[The problem]: Make an exact copy of the records below. Include every line.

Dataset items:
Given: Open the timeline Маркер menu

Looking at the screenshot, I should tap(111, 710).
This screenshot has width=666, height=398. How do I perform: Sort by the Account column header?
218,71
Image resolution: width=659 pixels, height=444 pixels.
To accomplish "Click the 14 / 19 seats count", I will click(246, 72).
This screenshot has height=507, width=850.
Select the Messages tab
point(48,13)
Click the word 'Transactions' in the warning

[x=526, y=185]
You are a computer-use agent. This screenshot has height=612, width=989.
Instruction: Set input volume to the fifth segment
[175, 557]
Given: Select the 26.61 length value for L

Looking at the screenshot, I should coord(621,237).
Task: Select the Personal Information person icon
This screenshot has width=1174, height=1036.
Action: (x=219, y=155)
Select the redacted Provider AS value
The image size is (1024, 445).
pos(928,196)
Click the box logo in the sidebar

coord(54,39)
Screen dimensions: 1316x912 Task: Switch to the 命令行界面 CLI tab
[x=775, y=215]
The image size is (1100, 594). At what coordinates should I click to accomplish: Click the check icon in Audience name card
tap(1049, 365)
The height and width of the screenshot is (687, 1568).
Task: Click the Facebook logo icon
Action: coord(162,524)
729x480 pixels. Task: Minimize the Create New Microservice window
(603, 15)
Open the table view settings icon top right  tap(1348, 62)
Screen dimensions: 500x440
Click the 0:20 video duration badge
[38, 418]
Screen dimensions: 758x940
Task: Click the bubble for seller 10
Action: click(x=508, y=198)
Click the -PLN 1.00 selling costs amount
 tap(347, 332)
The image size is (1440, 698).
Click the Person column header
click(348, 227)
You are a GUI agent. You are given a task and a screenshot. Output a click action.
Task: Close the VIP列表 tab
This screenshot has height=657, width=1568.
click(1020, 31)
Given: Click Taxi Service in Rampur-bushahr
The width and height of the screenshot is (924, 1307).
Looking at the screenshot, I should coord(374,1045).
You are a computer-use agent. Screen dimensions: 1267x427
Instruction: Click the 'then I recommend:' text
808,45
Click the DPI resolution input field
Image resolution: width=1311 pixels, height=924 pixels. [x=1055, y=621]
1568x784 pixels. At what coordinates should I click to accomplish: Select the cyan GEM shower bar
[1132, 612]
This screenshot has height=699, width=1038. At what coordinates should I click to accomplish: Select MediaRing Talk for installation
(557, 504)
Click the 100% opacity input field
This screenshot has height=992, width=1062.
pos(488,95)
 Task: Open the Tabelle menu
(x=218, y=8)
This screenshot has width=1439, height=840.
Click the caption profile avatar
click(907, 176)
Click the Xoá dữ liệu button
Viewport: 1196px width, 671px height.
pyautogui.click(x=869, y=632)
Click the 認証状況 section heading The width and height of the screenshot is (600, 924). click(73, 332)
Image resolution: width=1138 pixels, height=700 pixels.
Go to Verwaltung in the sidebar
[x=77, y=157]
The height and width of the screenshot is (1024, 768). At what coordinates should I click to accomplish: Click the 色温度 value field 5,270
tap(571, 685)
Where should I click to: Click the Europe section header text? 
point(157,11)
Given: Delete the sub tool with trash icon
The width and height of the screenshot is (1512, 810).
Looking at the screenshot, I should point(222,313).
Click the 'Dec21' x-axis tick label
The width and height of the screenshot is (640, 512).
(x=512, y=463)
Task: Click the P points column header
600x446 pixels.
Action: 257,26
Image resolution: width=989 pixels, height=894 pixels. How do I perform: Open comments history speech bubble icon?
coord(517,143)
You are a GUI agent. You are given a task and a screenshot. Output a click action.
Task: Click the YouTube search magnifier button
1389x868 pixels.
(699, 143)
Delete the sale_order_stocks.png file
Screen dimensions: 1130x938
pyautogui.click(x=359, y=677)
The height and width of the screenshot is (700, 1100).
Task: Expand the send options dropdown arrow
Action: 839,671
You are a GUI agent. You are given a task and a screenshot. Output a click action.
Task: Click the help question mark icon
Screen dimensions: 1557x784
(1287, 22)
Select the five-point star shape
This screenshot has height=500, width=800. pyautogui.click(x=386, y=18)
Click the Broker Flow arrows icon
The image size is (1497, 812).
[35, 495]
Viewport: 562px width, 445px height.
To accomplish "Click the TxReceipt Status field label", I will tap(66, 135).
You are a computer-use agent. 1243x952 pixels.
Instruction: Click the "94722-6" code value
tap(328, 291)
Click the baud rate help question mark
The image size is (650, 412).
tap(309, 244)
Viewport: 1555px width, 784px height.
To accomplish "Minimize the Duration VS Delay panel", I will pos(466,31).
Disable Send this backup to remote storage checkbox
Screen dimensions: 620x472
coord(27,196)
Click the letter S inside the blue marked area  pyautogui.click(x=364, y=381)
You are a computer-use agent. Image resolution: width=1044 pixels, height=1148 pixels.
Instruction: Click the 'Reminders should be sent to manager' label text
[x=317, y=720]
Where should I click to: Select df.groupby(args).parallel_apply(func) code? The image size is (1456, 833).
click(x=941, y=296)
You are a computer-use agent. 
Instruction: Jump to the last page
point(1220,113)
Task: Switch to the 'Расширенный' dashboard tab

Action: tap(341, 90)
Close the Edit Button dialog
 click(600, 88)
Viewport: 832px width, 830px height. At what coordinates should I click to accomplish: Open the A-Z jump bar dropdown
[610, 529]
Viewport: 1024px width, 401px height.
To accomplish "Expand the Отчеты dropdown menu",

[Response for this exercise]:
Given: Open the timeline Маркер menu

Looking at the screenshot, I should tap(111, 710).
This screenshot has width=666, height=398. How do I perform: Sort by the Account column header?
218,71
Image resolution: width=659 pixels, height=444 pixels.
To accomplish "Click the 14 / 19 seats count", I will click(246, 72).
This screenshot has height=507, width=850.
Select the Messages tab
point(48,13)
Click the word 'Transactions' in the warning

[x=526, y=185]
You are a computer-use agent. This screenshot has height=612, width=989.
Instruction: Set input volume to the fifth segment
[175, 557]
Given: Select the 26.61 length value for L

Looking at the screenshot, I should coord(621,237).
Task: Select the Personal Information person icon
This screenshot has width=1174, height=1036.
Action: (x=219, y=155)
Select the redacted Provider AS value
The image size is (1024, 445).
pos(928,196)
Click the box logo in the sidebar

coord(54,39)
Screen dimensions: 1316x912 Task: Switch to the 命令行界面 CLI tab
[x=775, y=215]
The image size is (1100, 594). At what coordinates should I click to accomplish: Click the check icon in Audience name card
tap(1049, 365)
The height and width of the screenshot is (687, 1568).
Task: Click the Facebook logo icon
Action: coord(162,524)
729x480 pixels. Task: Minimize the Create New Microservice window
(603, 15)
Open the table view settings icon top right  tap(1348, 62)
Screen dimensions: 500x440
Click the 0:20 video duration badge
[38, 418]
Screen dimensions: 758x940
Task: Click the bubble for seller 10
Action: click(x=508, y=198)
Click the -PLN 1.00 selling costs amount
 tap(347, 332)
The image size is (1440, 698).
Click the Person column header
click(348, 227)
You are a GUI agent. You are given a task and a screenshot. Output a click action.
Task: Close the VIP列表 tab
This screenshot has height=657, width=1568.
click(1020, 31)
Given: Click Taxi Service in Rampur-bushahr
The width and height of the screenshot is (924, 1307).
Looking at the screenshot, I should coord(374,1045).
You are a computer-use agent. Screen dimensions: 1267x427
Instruction: Click the 'then I recommend:' text
808,45
Click the DPI resolution input field
Image resolution: width=1311 pixels, height=924 pixels. [x=1055, y=621]
1568x784 pixels. At what coordinates should I click to accomplish: Select the cyan GEM shower bar
[1132, 612]
This screenshot has height=699, width=1038. At what coordinates should I click to accomplish: Select MediaRing Talk for installation
(557, 504)
Click the 100% opacity input field
This screenshot has height=992, width=1062.
pos(488,95)
 Task: Open the Tabelle menu
(x=218, y=8)
This screenshot has width=1439, height=840.
Click the caption profile avatar
click(907, 176)
Click the Xoá dữ liệu button
Viewport: 1196px width, 671px height.
pyautogui.click(x=869, y=632)
Click the 認証状況 section heading The width and height of the screenshot is (600, 924). click(73, 332)
Image resolution: width=1138 pixels, height=700 pixels.
Go to Verwaltung in the sidebar
[x=77, y=157]
The height and width of the screenshot is (1024, 768). At what coordinates should I click to accomplish: Click the 色温度 value field 5,270
tap(571, 685)
Where should I click to: Click the Europe section header text? 
point(157,11)
Given: Delete the sub tool with trash icon
The width and height of the screenshot is (1512, 810).
Looking at the screenshot, I should point(222,313).
Click the 'Dec21' x-axis tick label
The width and height of the screenshot is (640, 512).
(x=512, y=463)
Task: Click the P points column header
600x446 pixels.
Action: 257,26
Image resolution: width=989 pixels, height=894 pixels. How do I perform: Open comments history speech bubble icon?
coord(517,143)
You are a GUI agent. You are given a task and a screenshot. Output a click action.
Task: Click the YouTube search magnifier button
1389x868 pixels.
(699, 143)
Delete the sale_order_stocks.png file
Screen dimensions: 1130x938
pyautogui.click(x=359, y=677)
The height and width of the screenshot is (700, 1100).
Task: Expand the send options dropdown arrow
Action: 839,671
You are a GUI agent. You are given a task and a screenshot. Output a click action.
Task: Click the help question mark icon
Screen dimensions: 1557x784
(1287, 22)
Select the five-point star shape
This screenshot has height=500, width=800. pyautogui.click(x=386, y=18)
Click the Broker Flow arrows icon
The image size is (1497, 812).
[35, 495]
Viewport: 562px width, 445px height.
To accomplish "Click the TxReceipt Status field label", I will tap(66, 135).
You are a computer-use agent. 1243x952 pixels.
Instruction: Click the "94722-6" code value
tap(328, 291)
Click the baud rate help question mark
The image size is (650, 412).
tap(309, 244)
Viewport: 1555px width, 784px height.
To accomplish "Minimize the Duration VS Delay panel", I will pos(466,31).
Disable Send this backup to remote storage checkbox
Screen dimensions: 620x472
coord(27,196)
Click the letter S inside the blue marked area  pyautogui.click(x=364, y=381)
You are a computer-use agent. Image resolution: width=1044 pixels, height=1148 pixels.
Instruction: Click the 'Reminders should be sent to manager' label text
[x=317, y=720]
Where should I click to: Select df.groupby(args).parallel_apply(func) code? The image size is (1456, 833).
click(x=941, y=296)
You are a computer-use agent. 
Instruction: Jump to the last page
point(1220,113)
Task: Switch to the 'Расширенный' dashboard tab

Action: tap(341, 90)
Close the Edit Button dialog
 click(600, 88)
Viewport: 832px width, 830px height. At what coordinates should I click to accomplish: Open the A-Z jump bar dropdown
[610, 529]
Viewport: 1024px width, 401px height.
To accomplish "Expand the Отчеты dropdown menu",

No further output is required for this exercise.